• Verilen metin
Kazakistan Devlet Uygur Tiyatrosu’nun Türkiye turnesi
Yıl 1967… Devlet Musikili Komedi Tiyatrosunda aktör olarak çalışıyor, çeşitli roller oynuyordum. Bütün gazetelere de aralıksız makaleler yazıyordum. Tiyatronun Genel Müzik direktörü, tanınmış besteci, rahmetlik Süleyman Aleskerov bir gün beni makamına davet etti. “Eflatun, dedi, bu kardeşimiz ile tanış ol. Kazakistan Devlet Uygur Tiyatrosu’nun şefidir, tiyatromuzda şef-stajyer olarak çalışacaktır. Onu basında tanıtmanı rica ediyorum” dedi. “Seve-seve yapacağım”, dedim.
İLK UYGUR KARDEŞİMLE TANIŞLIK
Uygurların kadim Türk halkı olduğunu okumuştum kitaplardan, ama ilk defa Süleymanoğlu Masumov adında Uygur ile tanışmış oldum ve onun sanat hayatı hakkında “Bakü” gazetesine makale yazdım, Sonra onunla dost oldum. Çok sakin, samimi, az konuşan, güler yüzlü kardeşimle Hazarın sahilini dolaşıyor, milli sürfemizin güzel yemekleriyle onu ikram ediyordum. Utanıyordu ve bana, “Eflatun Bey, siz beni utandırıyorsunuz, devamlı ikram ediyorsunuz”. Ben de kendisine,”Hadi ben Almatı’ya gelmiş olsam, siz aynısını yapmazdınız mı?”. “Elbette yapacaktım,” samimi gülüşleriyle cevap veriyordu… Ben o yıllarda Almatı’ya gitmedim, daha sonra Saint-Petersburg’a eğitime gittim, konkuru kazandım ve Moskova Bolşoy Operasında çalıştım. Bolşoy operasından uzun müddete Yemen’e gönderildim, şimdi de Türkiye’de görevdeyim… Masimov’u az kala unutmuştum, diye bilirim… Ama yok!

• Yapılacak işler
A - Uygur tiyatrosuyla ilgili verilen metinde "Yıl 1967…" diye başlayan paragrafı, ana bilgilerini koruyarak daha kısa biçimde yeniden yazın.
B - Aşağıdaki ifadelerin Uygur tiyatrosuyla ilgili verilen metne uyup uymadığını belirtin. Her biri için evet ya da hayır deyin ve karara dayanak olan sözleri metinden aynen aktarın.
(i) Anlatıcı 1967'de tiyatroda aktör olarak çalışıyordu.
(ii) Anlatıcı o yıllarda Almatı'ya gitti.
(iii) Anlatıcı eğitim için Saint-Petersburg'a gitti.
C - Uygur tiyatrosuyla ilgili verilen metni kaldığı yerden sürdürün.

• Veri bölümü
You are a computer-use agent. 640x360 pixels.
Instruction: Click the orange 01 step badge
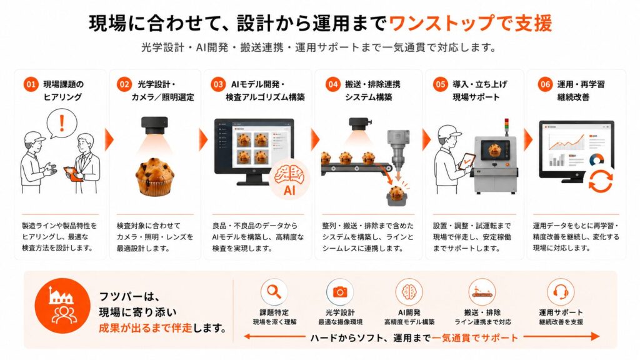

• Sırayla cevaplar
A - 1967'de anlatıcı, Devlet Musikili Komedi Tiyatrosunda aktör olarak çalışıyor ve gazetelere makaleler yazıyordu. Bir gün tiyatronun Genel Müzik direktörü olan besteci Süleyman Aleskerov, anlatıcıyı makamına çağırdı. Ona Kazakistan Devlet Uygur Tiyatrosu'nun şefini tanıttı. Bu şef, tiyatroda şef-stajyer olarak çalışacaktı. Aleskerov, anlatıcıdan onu basında tanıtmasını rica etti. Anlatıcı da bunu seve seve yapacağını söyledi.

B -
(i) Evet: "Devlet Musikili Komedi Tiyatrosunda aktör olarak çalışıyor"
(ii) Hayır: "Ben o yıllarda Almatı’ya gitmedim"
(iii) Evet: "daha sonra Saint-Petersburg’a eğitime gittim"

C -
Aziz dostum, Türk Kültür ve sanatını olağanüstü etkinlikleriyle dünyada tanıtan, TÜRKSOY Genel Sekreteri, Düsen Bey aradı ve beni Keçiören’deki etkinliğe davet etti. Rahatsızdım, buna rağmen beni evden alıp götürdü bu etkinliğe. Çok da iyi yaptı…
“Almatı Uygur Devlet Tiyatrosu tüm ekibiyle Türkiye’de turnededir. Senin de onların oyunlarını izlemeni istedim”, dedi. Hayal beni bin dokuz yüz altmış sekiz yıllarına götürdü… Tam elli yıl öncesine döndüm. Masimov’un o samimi yüz ifadesini hatırladım. Düsen Bey’e olanları anlattım ve teşekkür ettim bu davetine. Belimdeki fıtık ağrılarını bile unuttum o anda...
Neşat Ertaş Kültür Merkezine vardık. Kapıda aziz dostumuz Mustafa Araç kardeşim bizi sıcak karşıladı. İçeri girdik. Belediye Başkanı, fevkalade önemli etkinliklere ev sahipliği yapan değerli kardeşim Mustafa Ak, bizleri sıcak karşıladı ve salona geldik, bize ayrılan koltuklarda oturduk ve etkinlik hemen başladı. Dünya Türklerinin kadim halk müziği aletleri eşliğinde makamsal ezgiler, milli danslar yıldırım hızıyla değişik hareketlerle hız almış yürüyordu. Elimdeki programa göz attım. Kuddus Kuzhamyarov, Kazakistan’da geniş tanınan bir isim. Doğumunun 100. Yılında onun adını taşıyan Uygur Devlet Tiyatrosunun Türkiye turnesi gerçekleşiyor.
KUDDUS KUZHAMYAROV KİMDİR?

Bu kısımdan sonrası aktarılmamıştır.